Çankaya Belediyesi’nin yeni dönem Stratejik Plan hazırlığı, konseyin yeni yönerge taslağının yazımı, yerel katılım-izleme araçlarının geliştirilmesi ve sosyal yenilikçilik önerilerinin konseyce teşvik edilmesi için usuller bulunması da çalışma grupları kurulacak alanlar için önerilerimizdi. Gündemin ikinci günkü seçimler öncesinde yürütme kurulu üyesi ve başkan adaylarının kendilerini ve görüşlerini tek tek aktarmaları için konuşma yapmalarının istenmesi grubumuzca hemen benimsendi. Kent konseyleri genel kurullarında yenilik olarak iki günlük gündemin yanı sıra, bu demokratik uygulamaya yer vermekten hepimiz mutluluk duyduk. İlk günkü açılışta kent konseyleri çerçevesi konulu konuşmayı İlhan Tekeli Hocamızın üstlenmesi sevincimizi daha büyüttü.

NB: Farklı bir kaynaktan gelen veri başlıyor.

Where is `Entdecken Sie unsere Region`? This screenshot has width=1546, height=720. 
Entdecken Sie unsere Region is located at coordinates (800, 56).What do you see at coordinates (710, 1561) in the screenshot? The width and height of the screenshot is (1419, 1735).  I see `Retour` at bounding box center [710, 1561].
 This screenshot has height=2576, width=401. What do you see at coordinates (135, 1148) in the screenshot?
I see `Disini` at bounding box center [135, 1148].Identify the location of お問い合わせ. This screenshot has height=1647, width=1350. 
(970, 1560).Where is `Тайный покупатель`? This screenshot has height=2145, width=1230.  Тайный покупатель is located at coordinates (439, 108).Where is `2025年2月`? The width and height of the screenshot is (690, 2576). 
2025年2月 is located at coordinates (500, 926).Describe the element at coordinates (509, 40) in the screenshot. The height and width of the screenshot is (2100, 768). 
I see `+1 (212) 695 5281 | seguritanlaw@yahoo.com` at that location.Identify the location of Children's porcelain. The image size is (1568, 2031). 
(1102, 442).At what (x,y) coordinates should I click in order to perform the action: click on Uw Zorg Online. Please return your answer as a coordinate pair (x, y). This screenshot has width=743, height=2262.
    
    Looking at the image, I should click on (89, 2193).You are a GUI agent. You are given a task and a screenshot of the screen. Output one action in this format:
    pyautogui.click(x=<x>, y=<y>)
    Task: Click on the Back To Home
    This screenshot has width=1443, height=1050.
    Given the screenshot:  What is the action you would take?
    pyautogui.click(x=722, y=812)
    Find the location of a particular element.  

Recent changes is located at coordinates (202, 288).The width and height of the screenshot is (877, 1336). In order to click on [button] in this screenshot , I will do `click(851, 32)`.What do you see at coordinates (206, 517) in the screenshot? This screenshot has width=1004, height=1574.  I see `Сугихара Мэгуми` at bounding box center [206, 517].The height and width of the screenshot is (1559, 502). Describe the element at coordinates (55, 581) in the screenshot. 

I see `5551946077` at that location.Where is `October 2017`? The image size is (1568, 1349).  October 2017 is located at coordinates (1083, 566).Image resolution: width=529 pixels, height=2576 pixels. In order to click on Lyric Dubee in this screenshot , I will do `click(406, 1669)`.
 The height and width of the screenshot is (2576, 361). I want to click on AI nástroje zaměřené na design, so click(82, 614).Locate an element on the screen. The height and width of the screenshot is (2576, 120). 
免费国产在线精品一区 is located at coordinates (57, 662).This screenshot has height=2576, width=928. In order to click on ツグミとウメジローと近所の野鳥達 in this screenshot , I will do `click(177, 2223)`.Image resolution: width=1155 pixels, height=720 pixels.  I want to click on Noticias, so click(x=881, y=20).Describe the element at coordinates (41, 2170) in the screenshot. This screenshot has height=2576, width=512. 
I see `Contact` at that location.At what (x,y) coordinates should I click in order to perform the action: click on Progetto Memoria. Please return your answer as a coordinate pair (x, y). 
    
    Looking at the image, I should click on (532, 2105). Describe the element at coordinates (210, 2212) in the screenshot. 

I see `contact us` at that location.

25-26 Mayıs’ta yapılacak Genel Kurul hazırlıkları içinde seçimlerde kullanılacak oy pusulalarının tasarımı, duvarlara asılacak açık öneri panolarında sorulacak sorular ve nihayetinde divanın oluşumu için önerimiz ile hazırlıklar tamamlandı. “Çankaya Kent Konseyine güven duyulması için sizce ne olmalı?”, “Çankaya Kent Konseyinin ilk işi sizce ne olsun?” ve “Çankaya Kent Konseyi çalışmalarında yer almanız neye bağlı?” sorularını yazıp altını isteyenin doldurması için boş bırakacağımız dev poster panolarını duvara asmak üzere hazırladık. Bu arada konsey Genel Kuruluna delege olarak çağırdıklarımızdan toplantı günü öncesi başvuranların sayısı 140’ı geçmişti.
Nihayet altı aylık yolculuğumuzun sonuna geldiğimizi anladık. Harika bir girişim grubu çalışması olmuştu. Ben de, ‘90larda ilk kez bir kent kurultayı duyurusu ile tanıştığım yerel katılımcılık alanında onca zamandır içinden geçtiğim serüvene uzun uzadıya göz atma, yaşadıklarımı değerlendirme fırsatını bulmuş oldum.
Yaşamak, her şeyden önce öğrenmek demekti.